Tuesday it was announced that former Housing and Urban Development staffer Lynne Patton settled with the Merit Systems Protection Board (MSPB) over Hatch Act violations while she served in the office during the Trump administration.
In the wake of the announcement, many wondered if it was race-motivated since none of the white staffers in President Donald Trump's administration have been held accountable for their many alleged Hatch Act violations.
As Citizens for Responsibility and Ethics (CREW) president Noah Bookbinder explained in a Twitter thread Wednesday, the accountability wasn't racially motivated, nor are some Trump officials out of the woods yet. There are still open cases at the Office of Special Counsel (OSC) reviewing the final months of the Trump administration and the role that some had in violating the Hatch Act.
"OSC believes though that the law does not allow them to refer White House appointees like Conway for discipline," Bookbinder outlined on Twitter. "OSC believes the law only allows them to recommend to the president that White House officials like Conway and Peter Navarro be disciplined for repeated violations. They did this, recommending that Conway be fired. Then-president Donald Trump ignored their recommendation."
The same thing happened when the OSC filed a report to President Joe Biden in February about former Denmark Ambassador Carla Sands. She was found to have violated the Hatch Act during the final months of the Trump term but as a Senate-confirmed Trump appointee, all the OSC believed could be done is to inform the president that they agree she violated the law. Given she was already out of office, Biden couldn't fire her.
The same was true for Conway, who was cited by CREW to have violated the Hatch Act at least 50 times in less than a year. At the time, Trump's own appointee, Special Counsel Henry Kerner suggested that Conway be removed from her position due to inaction over her previous violations.
Conway's misconduct "erode[s] the principal foundation of our democratic system–the rule of law," special counsel Kerner wrote.
It's one of many reasons that ethics experts have called for a rewriting of the Hatch Act to ensure White House staff and political appointees are held to the same standard as agency staffers like Lynne Patton.
The OSC is reviewing several other cases and one of those is the former Acting Secretary of the Department of Homeland Security Chad Wolf. While normally as a Senate-confirmed political appointee Wolf would get a note sent to the boss like Sands and Conway did, Wolf was never actually confirmed by the Senate to the post. To make matters more complicated, a federal judge ruled last November that Wolf was unlawfully serving in the post.
"Wolf was not lawfully serving as Acting Secretary of Homeland Security under the HSA [Homeland Security Act] when he issued the Wolf Memorandum" that suspended DACA, said Judge Nicholas Garaufis in his ruling.

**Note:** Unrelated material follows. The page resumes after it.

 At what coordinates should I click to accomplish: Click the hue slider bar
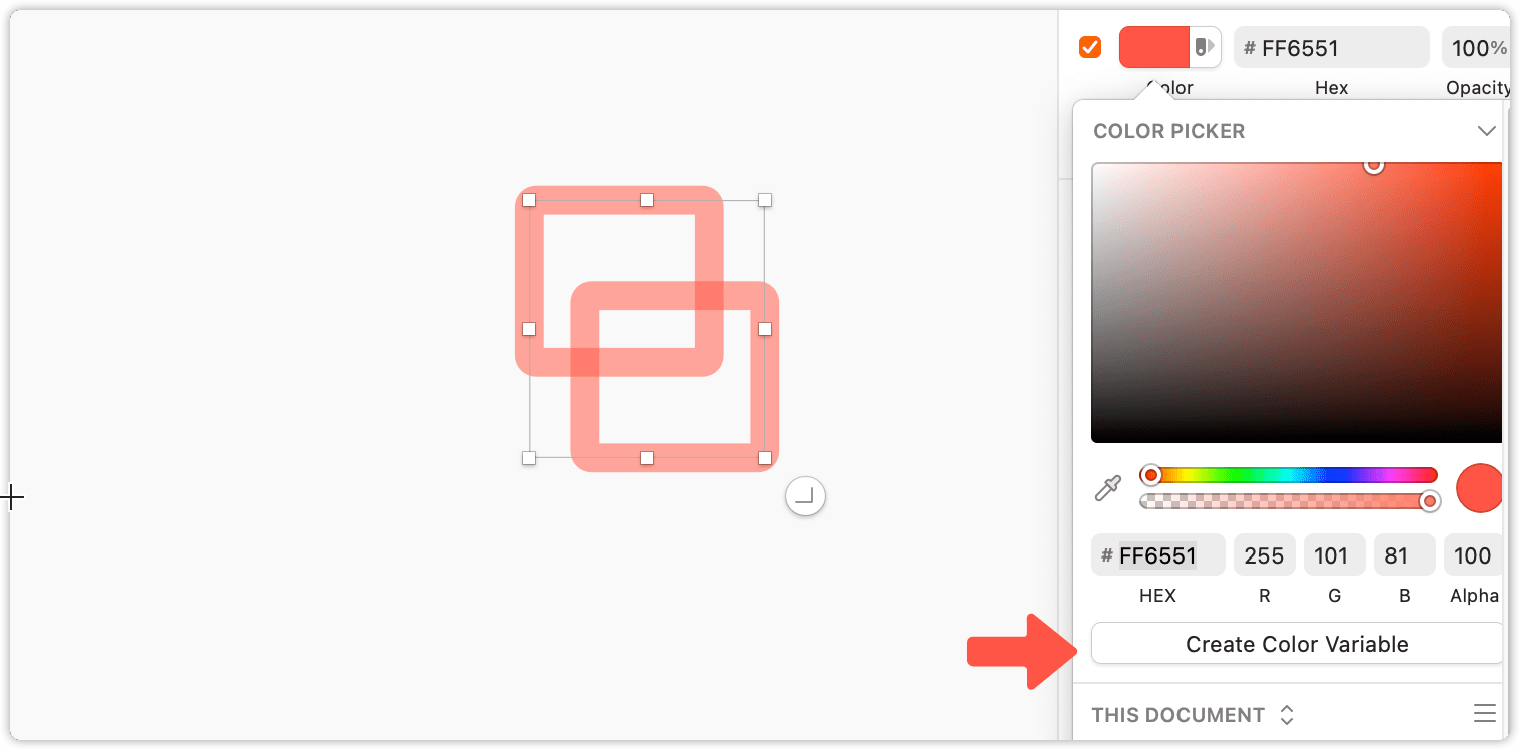click(x=1289, y=474)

As NBC News reported at the time, Judge Garaufis "described an illegitimate shuffling of leadership chairs at the Department of Homeland Security..."
"Based on the plain text of the operative order of succession neither Mr. McAleenan nor, in turn, Mr. Wolf, possessed statutory authority to serve as Acting Secretary," the judge said. It then nullified the memo he authored that effectively suspended the DACA program, putting many young immigrants brought to the U.S. as children in the situation that they would have to leave the only country they've ever known.
If Wolf was never "lawfully" the secretary of Homeland Security, how can he be protected by the OSC decision that would merely send a finger-wagging note to the president? It will be part of the consideration by the OSC in the coming months.
Bookbinder and CREW agree that the Hatch Act needs some work to turn it into a law that has consequences for breaking it.
"The law needs to be changed to make clear that OSC can take disciplinary action against White House appointees," he explained. "A bill called the Protecting Our Democracy Act would do that, along with other key reforms to stop abuses of power. Congress must pass it."
CREW policy director Jennifer Ahearn outlined how that could help improve the checks and balances disregarded by the Trump administration.
The Protecting Our Democracy Act would strengthen "the Office of Special Counsel, the agency in charge of enforcing Hatch Act compliance. The Trump administration vividly demonstrated how OSC's weaknesses created two tracks for executive branch employee compliance: Civil service and lower-level appointees face standards adjudicated by the independent Merit Systems Protection Board, but higher-level employees appointed by the president are exempt and so may avoid consequences if the president chooses."